Why Did Wilberforce Put the Radio In the Oven?

The word moron was coined in 1910 by Henry Goddard. It was originally used to describe someone with an IQ of between 51 to 75 but has since fallen out of usage in the psychological community. In the 1940s and into the 1950s, "moron jokes" were the go-to joke people would go to. The were meant to be insulting and usually featured somewhat dumb people doing dumb things. Why did the moron tip-toe past the medicine cabinet? He didn't want to wake up the sleeping pills. The moron joke fell out of favor in the late 1950s and was replaced by the knock-knock joke until around the mid-1960s when the elephant joke became popular.

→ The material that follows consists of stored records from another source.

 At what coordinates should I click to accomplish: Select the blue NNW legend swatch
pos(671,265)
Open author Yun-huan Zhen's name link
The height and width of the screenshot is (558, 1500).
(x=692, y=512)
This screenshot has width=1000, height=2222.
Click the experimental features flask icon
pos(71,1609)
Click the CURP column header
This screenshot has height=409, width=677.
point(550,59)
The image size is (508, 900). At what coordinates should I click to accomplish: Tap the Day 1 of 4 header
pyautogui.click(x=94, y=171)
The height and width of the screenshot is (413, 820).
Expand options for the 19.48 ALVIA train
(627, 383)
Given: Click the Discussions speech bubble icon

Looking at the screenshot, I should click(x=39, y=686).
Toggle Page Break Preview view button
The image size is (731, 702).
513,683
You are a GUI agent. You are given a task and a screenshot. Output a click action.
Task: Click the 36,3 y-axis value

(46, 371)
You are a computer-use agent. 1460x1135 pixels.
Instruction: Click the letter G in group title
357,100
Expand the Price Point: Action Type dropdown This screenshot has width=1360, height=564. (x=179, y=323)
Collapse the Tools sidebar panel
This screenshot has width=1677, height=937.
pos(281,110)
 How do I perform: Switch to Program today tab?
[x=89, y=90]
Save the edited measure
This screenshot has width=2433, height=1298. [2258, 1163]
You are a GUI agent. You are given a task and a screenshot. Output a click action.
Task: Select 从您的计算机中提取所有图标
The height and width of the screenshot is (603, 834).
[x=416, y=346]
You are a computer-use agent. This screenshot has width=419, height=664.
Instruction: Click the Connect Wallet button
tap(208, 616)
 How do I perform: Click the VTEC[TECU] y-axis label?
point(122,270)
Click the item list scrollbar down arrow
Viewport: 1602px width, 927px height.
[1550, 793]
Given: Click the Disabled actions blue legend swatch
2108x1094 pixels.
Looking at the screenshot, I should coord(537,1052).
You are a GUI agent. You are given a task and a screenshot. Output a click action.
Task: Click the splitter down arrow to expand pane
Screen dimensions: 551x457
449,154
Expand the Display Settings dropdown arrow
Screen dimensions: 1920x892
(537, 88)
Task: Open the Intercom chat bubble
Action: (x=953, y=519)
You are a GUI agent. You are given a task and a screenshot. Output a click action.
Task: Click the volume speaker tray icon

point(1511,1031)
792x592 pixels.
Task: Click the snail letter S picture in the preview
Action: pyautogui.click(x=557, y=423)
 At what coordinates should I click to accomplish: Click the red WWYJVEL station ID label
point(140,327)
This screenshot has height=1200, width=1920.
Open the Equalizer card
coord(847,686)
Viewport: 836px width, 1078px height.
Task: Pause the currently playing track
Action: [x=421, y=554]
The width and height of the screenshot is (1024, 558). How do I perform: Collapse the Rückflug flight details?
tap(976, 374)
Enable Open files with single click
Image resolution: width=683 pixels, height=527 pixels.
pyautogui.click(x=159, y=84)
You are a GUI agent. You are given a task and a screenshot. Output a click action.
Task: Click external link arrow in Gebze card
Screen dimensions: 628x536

In 1943, Milrose Publishing in New York published two digest-sized comics on Little Moron. The comics were by Abbott "Heck" Hoecker and (Ruth) Clydene "Ilda" Oliver. The first book featured Little Moron and the second book featured Sizstor, which I'm assuming is pronounced "sister". Hoecker passed away in 2001 in Rochester, New York while Oliver passed away in 1993 in Denton, Texas.

I can't believe someone would pay 35 cents for this thing back in 1943. Look, I'm not demeaning what Heck and Ilda did here, but 35 cents? That was an entire hour of work back then.













And there's our racial slur. That's enough of these. Onto today's comics.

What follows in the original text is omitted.